**Your goal**: Once the line containing "640x400 pixels." has been written out, stop; until then, restate each line of the entries below word for word from the first.

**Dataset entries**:
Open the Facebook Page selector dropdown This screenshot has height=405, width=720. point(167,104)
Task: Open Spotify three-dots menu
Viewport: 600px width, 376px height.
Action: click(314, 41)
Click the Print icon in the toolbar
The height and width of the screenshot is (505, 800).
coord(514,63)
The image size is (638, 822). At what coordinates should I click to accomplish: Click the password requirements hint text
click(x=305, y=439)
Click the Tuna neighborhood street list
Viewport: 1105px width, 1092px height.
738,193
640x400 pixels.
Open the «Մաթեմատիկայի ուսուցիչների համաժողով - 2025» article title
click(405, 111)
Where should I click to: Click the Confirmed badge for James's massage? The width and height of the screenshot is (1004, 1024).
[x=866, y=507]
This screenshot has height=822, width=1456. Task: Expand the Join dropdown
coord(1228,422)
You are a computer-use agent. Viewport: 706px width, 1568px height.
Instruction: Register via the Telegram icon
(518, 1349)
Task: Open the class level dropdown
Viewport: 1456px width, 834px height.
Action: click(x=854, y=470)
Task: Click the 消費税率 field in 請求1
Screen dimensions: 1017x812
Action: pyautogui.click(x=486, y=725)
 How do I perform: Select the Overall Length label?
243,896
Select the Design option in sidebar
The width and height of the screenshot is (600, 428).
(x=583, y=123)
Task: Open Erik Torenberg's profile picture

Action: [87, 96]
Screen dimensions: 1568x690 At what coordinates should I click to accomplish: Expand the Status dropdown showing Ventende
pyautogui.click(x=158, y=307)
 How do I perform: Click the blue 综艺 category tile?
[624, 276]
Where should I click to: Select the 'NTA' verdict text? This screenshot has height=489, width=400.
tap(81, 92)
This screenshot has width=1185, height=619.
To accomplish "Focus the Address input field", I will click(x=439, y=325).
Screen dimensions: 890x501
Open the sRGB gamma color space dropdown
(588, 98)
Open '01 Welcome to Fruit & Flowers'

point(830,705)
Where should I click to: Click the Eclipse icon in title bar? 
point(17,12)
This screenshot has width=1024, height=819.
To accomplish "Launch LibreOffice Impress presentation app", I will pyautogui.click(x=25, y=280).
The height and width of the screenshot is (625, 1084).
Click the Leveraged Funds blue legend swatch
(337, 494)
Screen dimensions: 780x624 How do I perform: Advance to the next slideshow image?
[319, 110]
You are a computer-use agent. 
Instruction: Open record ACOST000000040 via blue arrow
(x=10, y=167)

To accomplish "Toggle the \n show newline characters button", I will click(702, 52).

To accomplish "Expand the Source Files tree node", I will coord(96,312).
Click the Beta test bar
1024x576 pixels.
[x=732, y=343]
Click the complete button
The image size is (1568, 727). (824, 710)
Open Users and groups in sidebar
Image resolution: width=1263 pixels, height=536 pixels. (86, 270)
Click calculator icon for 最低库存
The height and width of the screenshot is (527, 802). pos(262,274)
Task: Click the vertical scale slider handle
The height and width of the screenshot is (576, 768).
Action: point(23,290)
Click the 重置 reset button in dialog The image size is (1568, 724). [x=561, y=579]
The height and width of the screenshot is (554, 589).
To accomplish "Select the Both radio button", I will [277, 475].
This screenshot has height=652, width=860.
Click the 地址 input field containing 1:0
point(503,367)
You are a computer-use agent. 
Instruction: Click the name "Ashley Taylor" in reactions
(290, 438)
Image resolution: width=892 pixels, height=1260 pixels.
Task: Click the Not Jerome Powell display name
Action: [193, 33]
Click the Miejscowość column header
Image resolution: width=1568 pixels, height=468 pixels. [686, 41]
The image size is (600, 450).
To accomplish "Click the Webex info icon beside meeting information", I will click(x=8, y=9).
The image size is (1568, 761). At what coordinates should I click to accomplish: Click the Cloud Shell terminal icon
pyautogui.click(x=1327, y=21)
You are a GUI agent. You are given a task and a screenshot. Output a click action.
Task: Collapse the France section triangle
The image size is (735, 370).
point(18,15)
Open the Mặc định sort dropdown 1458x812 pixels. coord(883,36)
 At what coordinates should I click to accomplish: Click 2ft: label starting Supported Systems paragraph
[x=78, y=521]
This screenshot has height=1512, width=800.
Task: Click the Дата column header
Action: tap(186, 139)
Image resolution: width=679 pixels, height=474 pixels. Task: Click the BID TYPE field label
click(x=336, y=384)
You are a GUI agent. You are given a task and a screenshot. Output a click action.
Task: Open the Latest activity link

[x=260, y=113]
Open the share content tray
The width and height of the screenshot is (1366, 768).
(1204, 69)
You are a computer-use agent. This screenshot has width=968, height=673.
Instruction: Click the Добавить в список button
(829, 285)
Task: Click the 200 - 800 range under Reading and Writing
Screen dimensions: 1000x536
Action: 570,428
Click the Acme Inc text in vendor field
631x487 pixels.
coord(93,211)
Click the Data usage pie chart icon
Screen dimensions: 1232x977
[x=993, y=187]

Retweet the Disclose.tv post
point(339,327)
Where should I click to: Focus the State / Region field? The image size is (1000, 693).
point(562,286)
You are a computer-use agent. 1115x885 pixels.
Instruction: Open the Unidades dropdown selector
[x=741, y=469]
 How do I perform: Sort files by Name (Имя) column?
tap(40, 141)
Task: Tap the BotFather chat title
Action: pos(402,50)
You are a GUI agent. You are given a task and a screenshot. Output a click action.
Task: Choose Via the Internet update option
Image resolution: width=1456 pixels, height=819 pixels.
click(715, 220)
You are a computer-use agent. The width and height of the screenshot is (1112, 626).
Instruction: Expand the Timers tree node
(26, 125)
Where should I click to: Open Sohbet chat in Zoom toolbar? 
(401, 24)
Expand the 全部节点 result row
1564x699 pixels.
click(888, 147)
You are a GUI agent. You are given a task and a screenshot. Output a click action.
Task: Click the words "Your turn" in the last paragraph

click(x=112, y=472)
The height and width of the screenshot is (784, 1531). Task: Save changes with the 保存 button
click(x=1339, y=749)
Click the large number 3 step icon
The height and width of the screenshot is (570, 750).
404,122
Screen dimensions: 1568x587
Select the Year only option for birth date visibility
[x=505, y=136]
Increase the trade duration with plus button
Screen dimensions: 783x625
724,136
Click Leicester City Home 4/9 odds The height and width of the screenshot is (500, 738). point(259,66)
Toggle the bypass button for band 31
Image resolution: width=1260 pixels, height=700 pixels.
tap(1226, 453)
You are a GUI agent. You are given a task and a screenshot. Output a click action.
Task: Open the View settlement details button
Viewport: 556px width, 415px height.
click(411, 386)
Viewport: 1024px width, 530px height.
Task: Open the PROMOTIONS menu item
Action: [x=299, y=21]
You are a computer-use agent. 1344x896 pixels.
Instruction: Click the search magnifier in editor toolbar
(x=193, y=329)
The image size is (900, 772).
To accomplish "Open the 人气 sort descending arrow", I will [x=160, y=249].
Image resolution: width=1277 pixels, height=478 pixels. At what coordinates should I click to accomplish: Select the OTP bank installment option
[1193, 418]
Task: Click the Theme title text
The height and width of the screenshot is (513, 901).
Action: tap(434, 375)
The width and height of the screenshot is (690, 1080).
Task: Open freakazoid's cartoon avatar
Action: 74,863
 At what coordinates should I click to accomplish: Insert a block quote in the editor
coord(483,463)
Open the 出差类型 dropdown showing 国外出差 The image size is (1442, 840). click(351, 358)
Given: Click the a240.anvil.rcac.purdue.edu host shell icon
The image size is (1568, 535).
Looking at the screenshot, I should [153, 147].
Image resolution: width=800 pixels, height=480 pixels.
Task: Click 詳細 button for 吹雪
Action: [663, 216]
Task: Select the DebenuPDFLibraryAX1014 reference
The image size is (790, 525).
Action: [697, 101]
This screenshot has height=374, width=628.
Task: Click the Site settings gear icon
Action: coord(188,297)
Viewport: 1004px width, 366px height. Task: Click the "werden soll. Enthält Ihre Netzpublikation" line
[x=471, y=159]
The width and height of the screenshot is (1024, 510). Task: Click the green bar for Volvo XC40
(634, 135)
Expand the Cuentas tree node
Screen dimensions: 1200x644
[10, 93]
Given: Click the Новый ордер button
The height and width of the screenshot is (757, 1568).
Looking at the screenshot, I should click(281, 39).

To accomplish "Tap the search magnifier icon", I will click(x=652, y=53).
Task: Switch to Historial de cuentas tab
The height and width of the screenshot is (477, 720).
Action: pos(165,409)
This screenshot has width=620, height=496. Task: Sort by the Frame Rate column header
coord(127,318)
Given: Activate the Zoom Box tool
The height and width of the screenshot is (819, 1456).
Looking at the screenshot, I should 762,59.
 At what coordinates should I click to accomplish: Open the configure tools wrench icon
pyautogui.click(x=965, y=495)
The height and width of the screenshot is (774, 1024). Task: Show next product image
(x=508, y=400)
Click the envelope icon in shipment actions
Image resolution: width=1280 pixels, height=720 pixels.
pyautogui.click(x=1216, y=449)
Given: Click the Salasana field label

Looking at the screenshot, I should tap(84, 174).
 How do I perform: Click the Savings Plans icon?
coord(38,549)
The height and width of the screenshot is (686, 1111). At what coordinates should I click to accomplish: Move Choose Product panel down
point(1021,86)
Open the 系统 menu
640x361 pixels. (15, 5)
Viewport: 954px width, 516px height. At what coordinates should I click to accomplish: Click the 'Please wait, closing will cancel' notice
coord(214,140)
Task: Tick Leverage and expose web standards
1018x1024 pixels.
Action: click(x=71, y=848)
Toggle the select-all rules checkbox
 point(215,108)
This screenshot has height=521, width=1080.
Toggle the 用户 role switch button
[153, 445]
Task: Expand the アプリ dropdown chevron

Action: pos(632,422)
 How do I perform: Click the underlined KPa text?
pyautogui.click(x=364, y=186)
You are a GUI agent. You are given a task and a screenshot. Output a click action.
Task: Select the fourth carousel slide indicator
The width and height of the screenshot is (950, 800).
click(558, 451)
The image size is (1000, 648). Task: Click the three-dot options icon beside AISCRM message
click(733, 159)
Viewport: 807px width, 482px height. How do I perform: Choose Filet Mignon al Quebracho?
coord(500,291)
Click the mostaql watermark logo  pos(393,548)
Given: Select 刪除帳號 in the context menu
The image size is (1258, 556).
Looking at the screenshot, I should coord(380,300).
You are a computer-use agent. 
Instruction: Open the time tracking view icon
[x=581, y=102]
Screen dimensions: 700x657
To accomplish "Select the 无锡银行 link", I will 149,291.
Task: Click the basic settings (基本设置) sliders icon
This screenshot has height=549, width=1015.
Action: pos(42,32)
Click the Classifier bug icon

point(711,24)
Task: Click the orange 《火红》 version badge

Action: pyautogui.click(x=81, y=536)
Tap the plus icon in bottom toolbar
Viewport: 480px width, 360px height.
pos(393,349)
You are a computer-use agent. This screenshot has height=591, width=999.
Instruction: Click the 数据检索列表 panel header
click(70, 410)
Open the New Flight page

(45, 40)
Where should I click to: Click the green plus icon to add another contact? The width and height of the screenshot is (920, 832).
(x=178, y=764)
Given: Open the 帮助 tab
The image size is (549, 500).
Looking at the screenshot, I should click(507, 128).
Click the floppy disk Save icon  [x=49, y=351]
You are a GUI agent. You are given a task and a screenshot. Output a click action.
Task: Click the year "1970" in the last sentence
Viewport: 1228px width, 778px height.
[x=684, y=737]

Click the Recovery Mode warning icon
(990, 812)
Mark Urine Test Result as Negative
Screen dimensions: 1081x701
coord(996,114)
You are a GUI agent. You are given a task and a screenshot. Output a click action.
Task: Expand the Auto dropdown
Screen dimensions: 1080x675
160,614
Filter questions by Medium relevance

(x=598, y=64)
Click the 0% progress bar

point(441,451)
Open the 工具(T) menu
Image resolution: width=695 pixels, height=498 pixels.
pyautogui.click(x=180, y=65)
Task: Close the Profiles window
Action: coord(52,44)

**Solved exercise**:
Open the Facebook Page selector dropdown This screenshot has height=405, width=720. point(167,104)
Task: Open Spotify three-dots menu
Viewport: 600px width, 376px height.
Action: click(314, 41)
Click the Print icon in the toolbar
The height and width of the screenshot is (505, 800).
coord(514,63)
The image size is (638, 822). At what coordinates should I click to accomplish: Click the password requirements hint text
click(x=305, y=439)
Click the Tuna neighborhood street list
Viewport: 1105px width, 1092px height.
738,193
640x400 pixels.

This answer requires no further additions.